Résumé de la décision
M. B A, représenté par son avocat, a introduit une requête en référé le 20 mars 2024, demandant au juge des référés d'ordonner au préfet des Yvelines de lui remettre son titre de séjour et de le convoquer à cet effet, sous astreinte. Cependant, le 21 mars 2024, M. A a déclaré se désister de l'instance, précisant que son titre de séjour lui avait été remis le même jour. Le juge des référés a pris acte de ce désistement et a notifié la décision.
Arguments pertinents
1. Désistement de l'instance : Le juge a constaté que M. A s'est désisté de sa demande de manière pure et simple, ce qui est conforme aux dispositions du Code de justice administrative. Le désistement a été accepté sans opposition, ce qui a conduit à la clôture de l'instance.
2. Absence d'urgence : Le juge a implicitement souligné que la demande initiale ne présentait plus de caractère d'urgence, étant donné que le titre de séjour a été remis à M. A avant la décision. Cela est en accord avec l'article L. 522-3 du Code de justice administrative, qui permet de rejeter une demande lorsque celle-ci ne présente pas un caractère d'urgence.
Interprétations et citations légales
1. Article L. 521-2 du Code de justice administrative : Cet article stipule que le juge des référés peut ordonner des mesures nécessaires à la sauvegarde d'une liberté fondamentale en cas d'atteinte grave et manifestement illégale. Dans ce cas, l'urgence n'était plus présente, car le titre de séjour a été délivré avant la décision.

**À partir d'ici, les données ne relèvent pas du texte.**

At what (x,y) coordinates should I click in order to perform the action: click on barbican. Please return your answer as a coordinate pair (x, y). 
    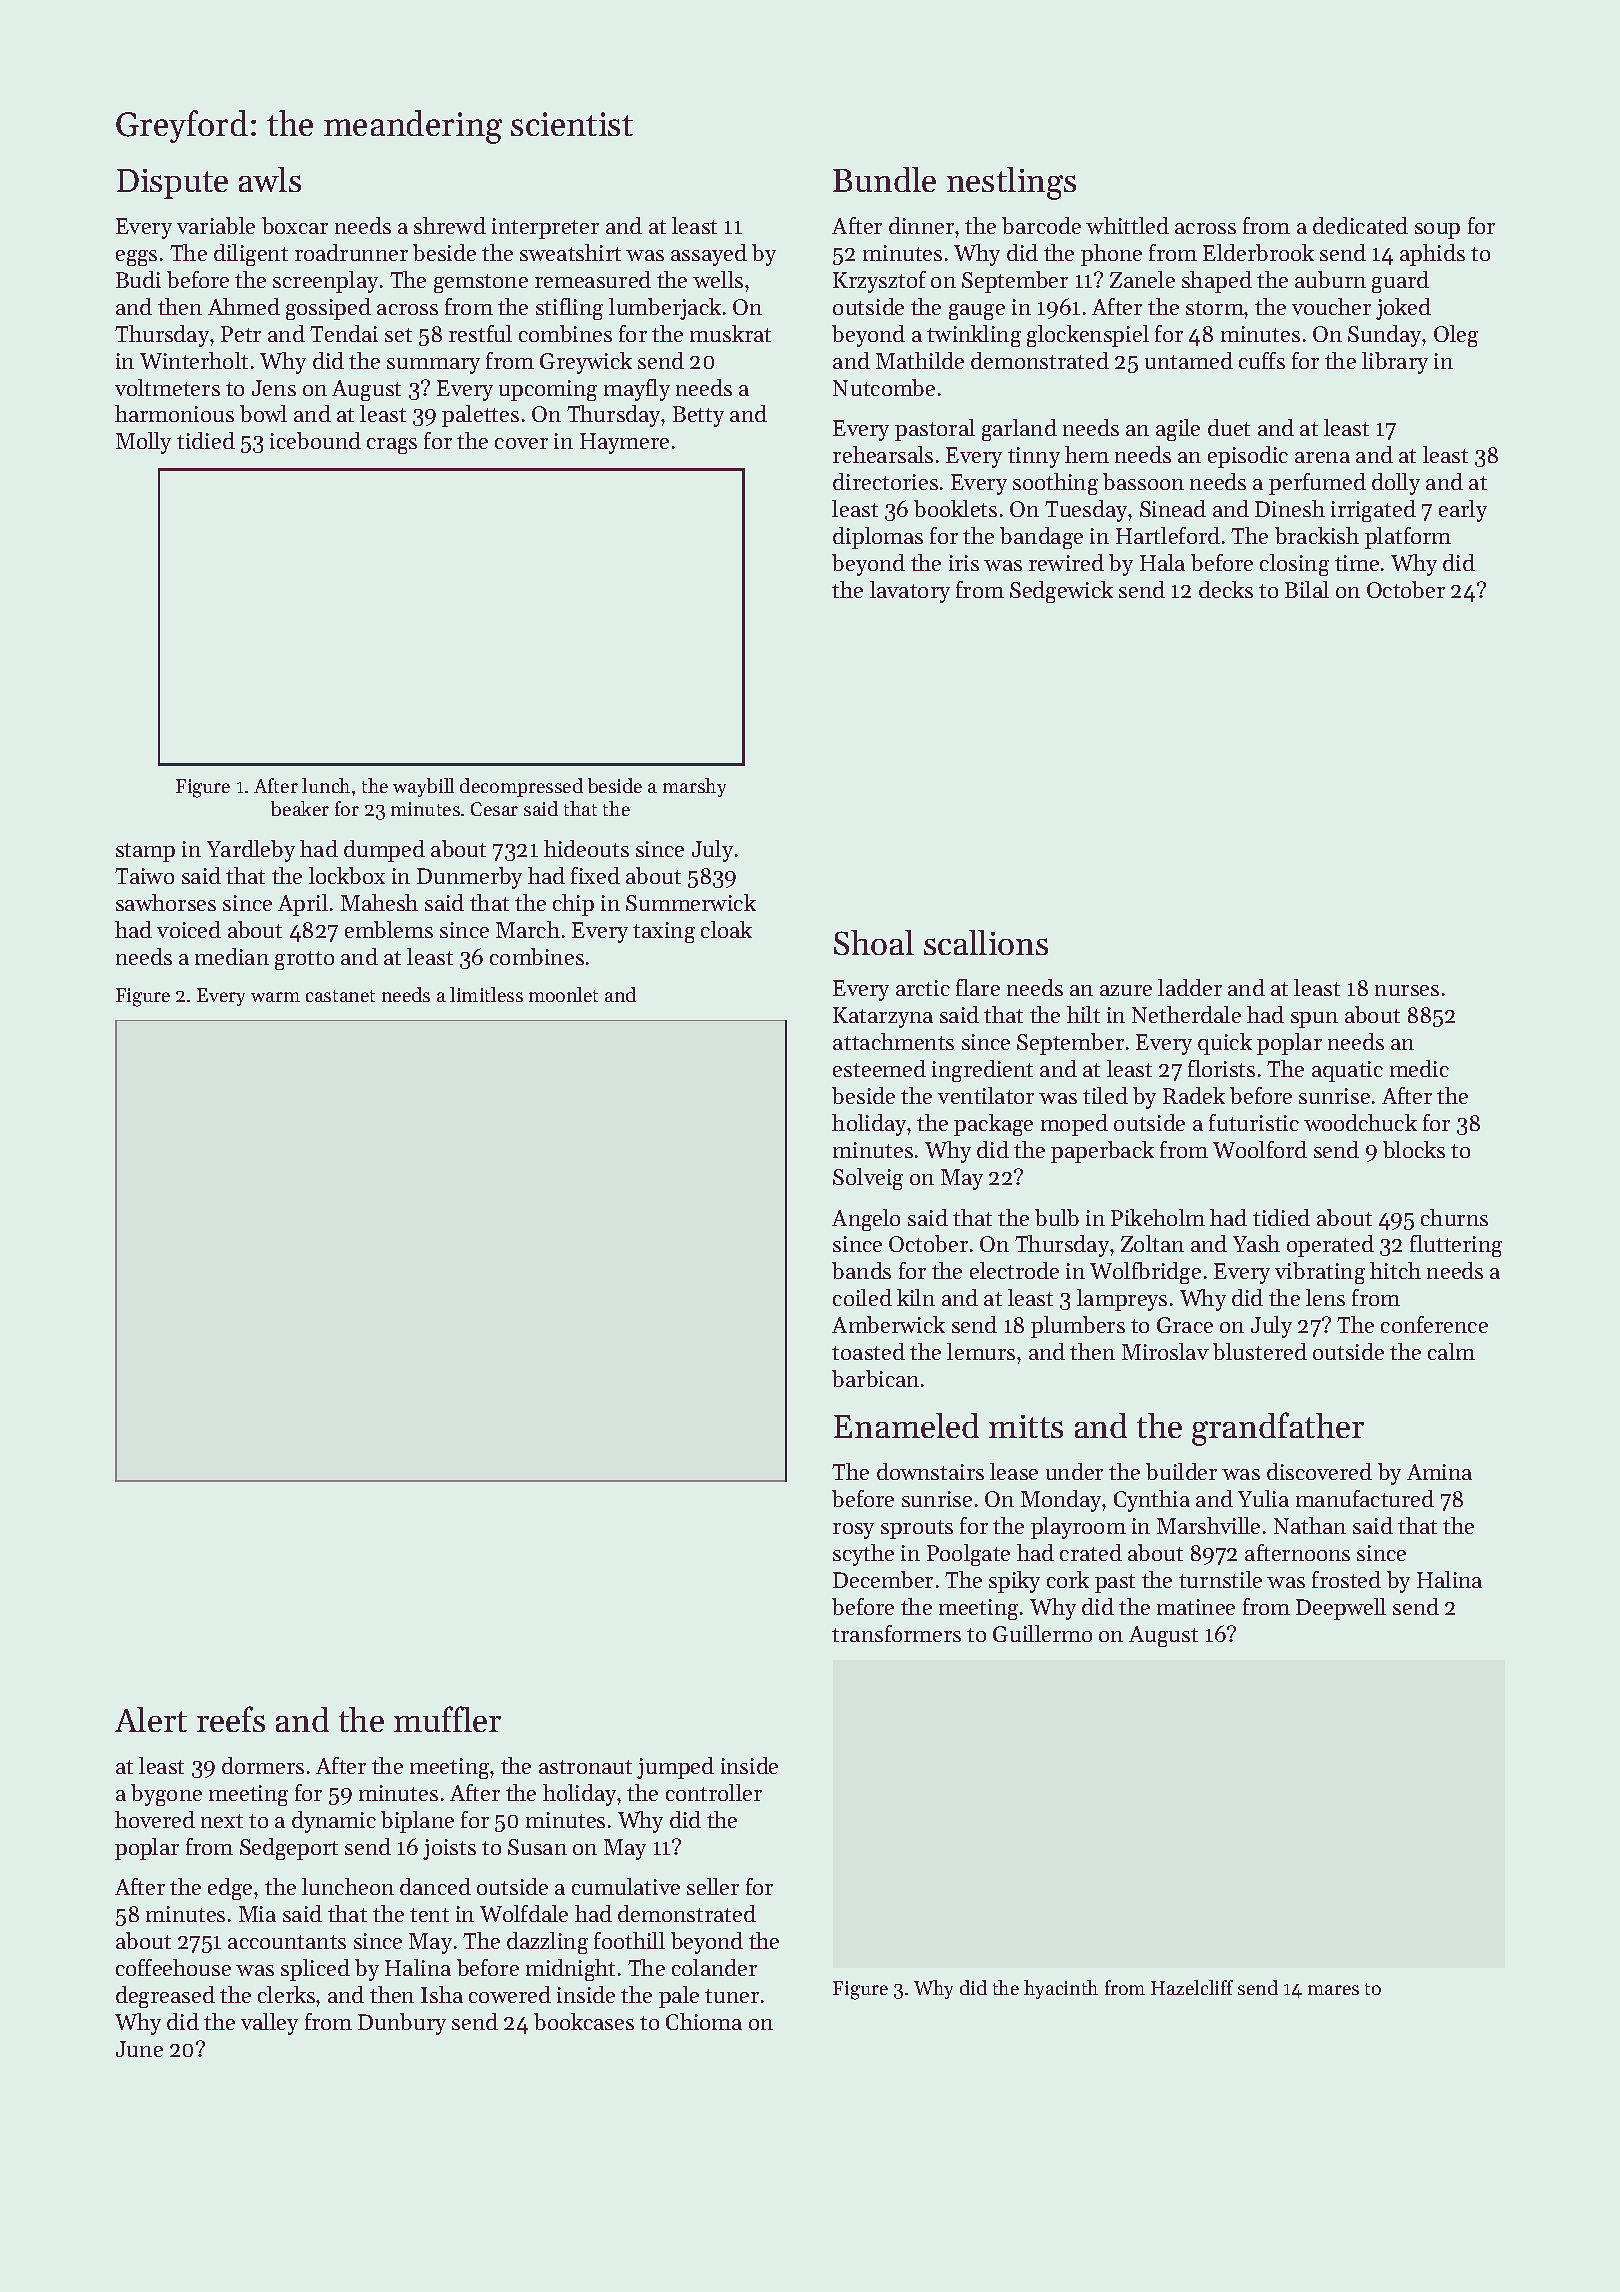
    Looking at the image, I should click on (875, 1378).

2. Article L. 522-3 du Code de justice administrative : Cet article permet au juge de rejeter une demande si elle ne présente pas un caractère d'urgence ou si elle est manifestement irrecevable ou mal fondée. Le juge a appliqué cet article en considérant que le désistement de M. A rendait la demande sans objet.
En conclusion, la décision du juge des référés a été motivée par le désistement de M. A et l'absence d'urgence dans la demande, conformément aux dispositions des articles L. 521-2 et L. 522-3 du Code de justice administrative.